_WHAT THE TASK REQUIRES:_ Look through the data below for the line with "This screenshot has width=1600, height=388." and the line with "Tap the SMARS", then output those two and all lines in between, exactly as written.

_PROVIDED ENTRIES:_
---------------

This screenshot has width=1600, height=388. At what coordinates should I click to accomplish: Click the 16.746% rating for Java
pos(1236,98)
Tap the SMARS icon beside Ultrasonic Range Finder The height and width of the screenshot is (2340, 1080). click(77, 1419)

---------------

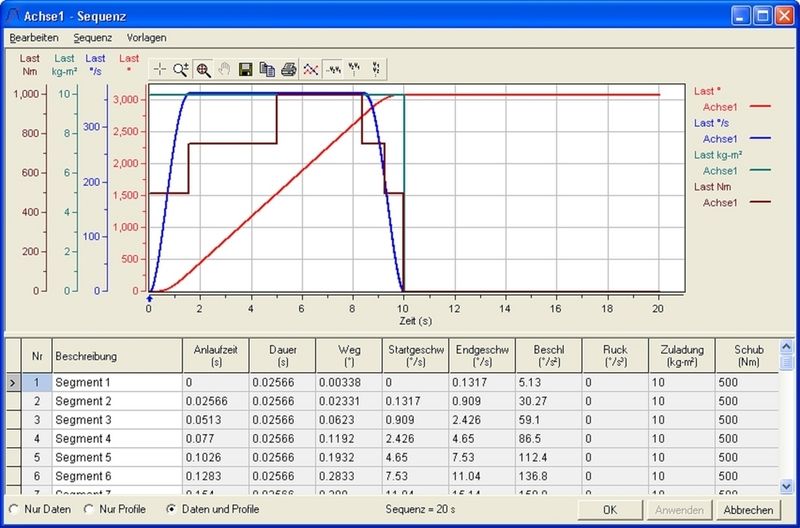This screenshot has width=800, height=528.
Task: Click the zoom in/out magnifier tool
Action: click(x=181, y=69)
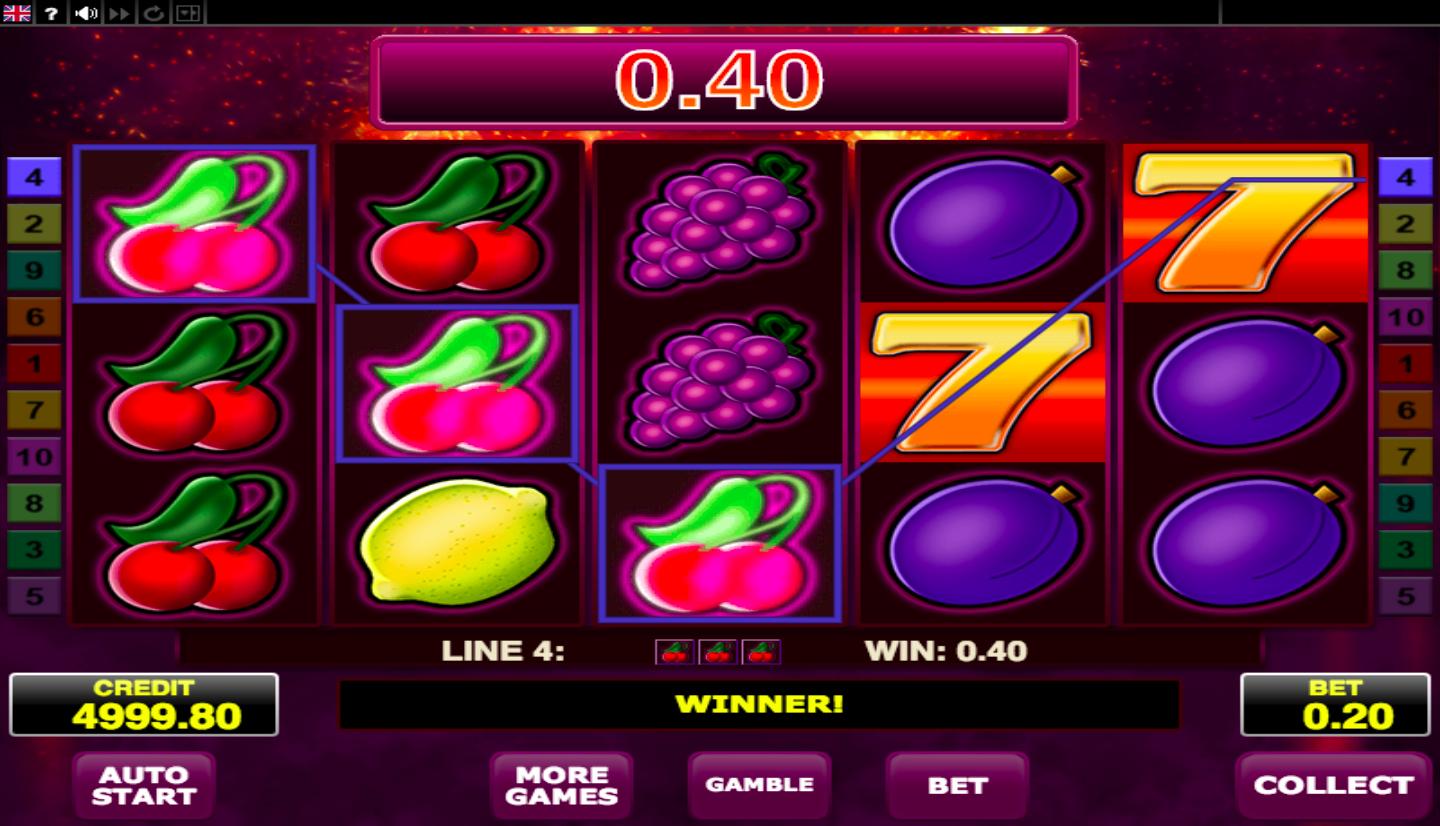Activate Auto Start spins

---------------

_OUTPUT:_
This screenshot has width=1600, height=388. At what coordinates should I click to accomplish: Click the 16.746% rating for Java
pos(1236,98)
Tap the SMARS icon beside Ultrasonic Range Finder The height and width of the screenshot is (2340, 1080). click(77, 1419)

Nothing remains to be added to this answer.